Create Recording Rules

sudo nano /etc/prometheus/rules/recording.yml

groups:
  - name: node_recording
    interval: 30s
    rules:
      # CPU usage percentage
      - record: instance:node_cpu_utilisation:rate5m
        expr: 100 - (avg by(instance) (irate(node_cpu_seconds_total{mode="idle"}[5m])) * 100)

      # Memory usage percentage
      - record: instance:node_memory_utilisation:percentage
        expr: (1 - (node_memory_MemAvailable_bytes / node_memory_MemTotal_bytes)) * 100

      # Disk usage percentage
      - record: instance:node_filesystem_utilisation:percentage
        expr: (1 - (node_filesystem_avail_bytes / node_filesystem_size_bytes)) * 100

      # Network receive bandwidth
      - record: instance:node_network_receive_bytes:rate5m
        expr: sum by(instance) (rate(node_network_receive_bytes_total[5m]))

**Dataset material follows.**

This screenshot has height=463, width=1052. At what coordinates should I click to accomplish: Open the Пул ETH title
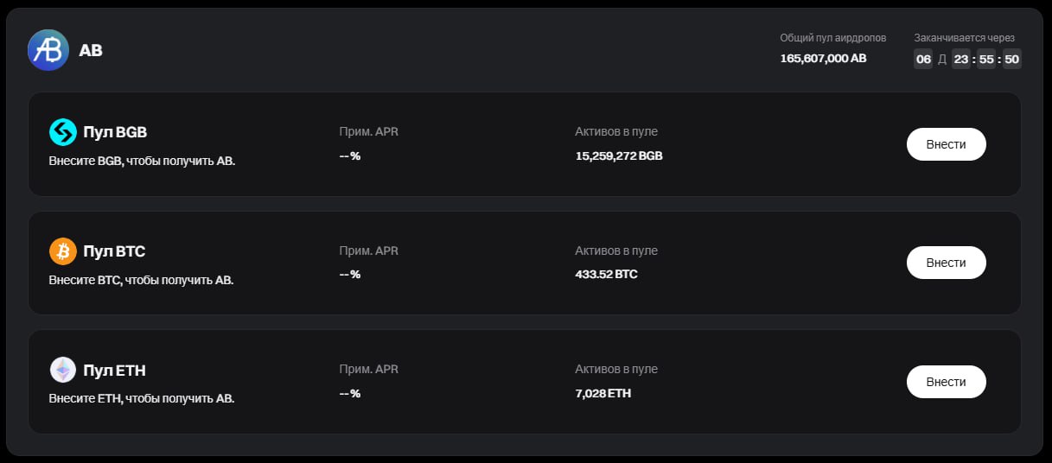[x=114, y=371]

      # Network transmit bandwidth
      - record: instance:node_network_transmit_bytes:rate5m
        expr: sum by(instance) (rate(node_network_transmit_bytes_total[5m]))

  - name: aggregated_metrics
    interval: 60s
    rules:
      # Average CPU across all nodes
      - record: job:node_cpu_utilisation:avg
        expr: avg(instance:node_cpu_utilisation:rate5m)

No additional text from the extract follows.